Politics & Government

Supervisor Tries To Fire Assessor's Son For Bullying, Drug Talk

A whistleblower's photo allegedly shows 2 men in the Vernon Township assessor's office harassed women and discussed buying drugs on the job.

BUFFALO GROVE, IL — Two men working in the Vernon Township assessor's office engaged in a months-long campaign of bullying and misogynist harassment against women working alongside them and should be fired, according to Supervisor Daniel Didech. The pair of male staffers, who include the son of Assessor Gary Raupp, also allegedly "used taxpayer resources to distribute illegal drugs," according to the notice for an emergency meeting held Tuesday night.

Didech says he started getting complaints over the summer about the behavior of Phillip Raupp and Joshua Cohen toward the three women who worked alongside them in Raupp's father's office. Since July, there have been four complaints made to his office about their behavior, the most recent of which involved a cell phone photo revealing vulgar conversations and talk about buying drugs in online chats on township computers, he said.

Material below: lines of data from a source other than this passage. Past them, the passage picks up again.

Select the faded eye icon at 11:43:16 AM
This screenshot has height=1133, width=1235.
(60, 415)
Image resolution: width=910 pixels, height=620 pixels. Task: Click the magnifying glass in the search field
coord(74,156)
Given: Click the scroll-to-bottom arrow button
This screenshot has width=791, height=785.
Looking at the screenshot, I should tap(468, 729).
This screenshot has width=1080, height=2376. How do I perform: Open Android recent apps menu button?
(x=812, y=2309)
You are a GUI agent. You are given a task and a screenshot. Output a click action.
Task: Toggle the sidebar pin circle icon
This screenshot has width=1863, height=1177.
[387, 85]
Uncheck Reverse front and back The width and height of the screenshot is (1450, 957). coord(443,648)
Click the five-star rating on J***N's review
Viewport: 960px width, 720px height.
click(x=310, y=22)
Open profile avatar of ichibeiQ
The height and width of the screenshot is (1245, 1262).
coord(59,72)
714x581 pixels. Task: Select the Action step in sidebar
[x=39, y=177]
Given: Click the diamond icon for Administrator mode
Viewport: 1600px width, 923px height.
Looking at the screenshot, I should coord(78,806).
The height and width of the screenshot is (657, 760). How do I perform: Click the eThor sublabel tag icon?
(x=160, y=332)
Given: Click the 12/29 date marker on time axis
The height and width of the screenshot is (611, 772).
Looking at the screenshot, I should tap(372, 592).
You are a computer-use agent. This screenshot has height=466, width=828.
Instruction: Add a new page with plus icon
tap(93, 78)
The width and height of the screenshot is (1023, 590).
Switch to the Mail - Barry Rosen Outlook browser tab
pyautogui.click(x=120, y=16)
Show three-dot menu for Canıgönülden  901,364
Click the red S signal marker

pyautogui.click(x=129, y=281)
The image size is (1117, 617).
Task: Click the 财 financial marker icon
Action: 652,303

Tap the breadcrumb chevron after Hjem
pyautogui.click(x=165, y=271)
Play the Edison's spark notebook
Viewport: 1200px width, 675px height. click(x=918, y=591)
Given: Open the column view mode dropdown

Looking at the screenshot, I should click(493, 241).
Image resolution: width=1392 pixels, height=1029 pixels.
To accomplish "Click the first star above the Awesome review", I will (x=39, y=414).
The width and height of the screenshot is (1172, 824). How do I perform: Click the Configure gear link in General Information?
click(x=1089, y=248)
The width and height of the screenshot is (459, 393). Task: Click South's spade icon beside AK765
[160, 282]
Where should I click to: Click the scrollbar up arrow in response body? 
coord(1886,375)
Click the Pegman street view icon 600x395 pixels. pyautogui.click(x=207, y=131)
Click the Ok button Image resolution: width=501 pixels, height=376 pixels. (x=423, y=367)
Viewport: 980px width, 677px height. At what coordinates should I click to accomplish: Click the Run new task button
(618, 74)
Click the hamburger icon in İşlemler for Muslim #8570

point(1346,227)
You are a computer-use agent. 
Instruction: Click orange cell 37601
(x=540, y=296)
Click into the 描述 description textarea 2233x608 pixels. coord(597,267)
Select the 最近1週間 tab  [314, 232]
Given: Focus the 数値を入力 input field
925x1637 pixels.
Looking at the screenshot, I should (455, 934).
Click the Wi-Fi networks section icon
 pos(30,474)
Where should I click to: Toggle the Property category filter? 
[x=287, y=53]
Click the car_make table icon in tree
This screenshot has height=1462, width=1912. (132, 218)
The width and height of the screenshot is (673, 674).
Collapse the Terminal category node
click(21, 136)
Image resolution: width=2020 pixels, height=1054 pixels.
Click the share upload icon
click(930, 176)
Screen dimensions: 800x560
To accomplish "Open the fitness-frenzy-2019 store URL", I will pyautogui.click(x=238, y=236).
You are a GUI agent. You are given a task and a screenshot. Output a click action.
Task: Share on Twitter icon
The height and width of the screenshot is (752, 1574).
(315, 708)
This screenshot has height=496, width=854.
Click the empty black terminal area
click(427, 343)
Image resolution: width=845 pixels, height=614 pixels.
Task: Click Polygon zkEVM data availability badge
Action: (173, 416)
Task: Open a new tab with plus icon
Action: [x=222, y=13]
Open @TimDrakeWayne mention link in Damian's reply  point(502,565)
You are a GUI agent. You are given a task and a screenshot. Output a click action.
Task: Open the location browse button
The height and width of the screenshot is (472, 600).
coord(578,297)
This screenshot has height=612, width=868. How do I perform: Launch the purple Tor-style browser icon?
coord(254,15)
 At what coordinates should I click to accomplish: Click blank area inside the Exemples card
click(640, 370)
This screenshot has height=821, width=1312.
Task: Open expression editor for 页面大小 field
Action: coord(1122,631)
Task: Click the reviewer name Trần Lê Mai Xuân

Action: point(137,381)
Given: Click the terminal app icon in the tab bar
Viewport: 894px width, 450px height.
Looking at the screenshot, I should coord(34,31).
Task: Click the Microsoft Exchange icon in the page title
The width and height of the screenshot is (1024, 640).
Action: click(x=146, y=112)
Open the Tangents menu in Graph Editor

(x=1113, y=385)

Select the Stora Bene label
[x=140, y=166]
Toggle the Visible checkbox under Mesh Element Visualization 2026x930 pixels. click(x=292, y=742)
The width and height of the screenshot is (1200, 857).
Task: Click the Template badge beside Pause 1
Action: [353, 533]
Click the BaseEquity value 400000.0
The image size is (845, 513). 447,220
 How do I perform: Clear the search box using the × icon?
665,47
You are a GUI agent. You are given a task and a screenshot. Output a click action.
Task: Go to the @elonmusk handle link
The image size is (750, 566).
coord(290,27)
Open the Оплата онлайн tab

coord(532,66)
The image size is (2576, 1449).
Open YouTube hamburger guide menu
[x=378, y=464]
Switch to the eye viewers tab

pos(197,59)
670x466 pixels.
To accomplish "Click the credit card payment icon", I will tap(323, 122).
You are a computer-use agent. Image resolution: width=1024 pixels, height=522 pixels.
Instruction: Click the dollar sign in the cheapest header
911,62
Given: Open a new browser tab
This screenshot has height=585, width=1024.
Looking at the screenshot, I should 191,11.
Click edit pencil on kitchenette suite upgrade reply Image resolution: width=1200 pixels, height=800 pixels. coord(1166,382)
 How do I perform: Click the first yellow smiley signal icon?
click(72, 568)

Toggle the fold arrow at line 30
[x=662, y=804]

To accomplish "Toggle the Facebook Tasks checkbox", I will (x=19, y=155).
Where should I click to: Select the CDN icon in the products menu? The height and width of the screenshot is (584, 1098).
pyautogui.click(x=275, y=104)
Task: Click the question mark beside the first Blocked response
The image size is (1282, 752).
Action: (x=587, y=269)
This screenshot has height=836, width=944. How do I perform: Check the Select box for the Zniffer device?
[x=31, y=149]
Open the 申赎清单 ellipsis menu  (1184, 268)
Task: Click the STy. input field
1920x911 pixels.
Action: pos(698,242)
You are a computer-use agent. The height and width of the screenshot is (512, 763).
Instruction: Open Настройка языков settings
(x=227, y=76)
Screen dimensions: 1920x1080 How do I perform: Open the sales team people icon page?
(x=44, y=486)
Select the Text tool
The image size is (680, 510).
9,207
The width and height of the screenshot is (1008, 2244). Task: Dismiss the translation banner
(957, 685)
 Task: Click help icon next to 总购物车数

"How can they go to the assessor and make a complaint about how they're being bullied by his son?" Didech told Patch. "It's an impossible situation for them, that's why they're coming to me."

Find out what's happening in Buffalo Grovewith free, real-time updates from Patch.

After the first complaint, the staffer said she feared retaliation and asked Didech not to take action, he said. Didech said he responded by sending out a professionalism memo about employee conduct.

When the unhealthy work environment continued, one of the women requested to be able to move her desk and Raupp allegedly refused. Didech said the woman asked him to intervene, he sent a memo to Raupp and the woman's desk was moved.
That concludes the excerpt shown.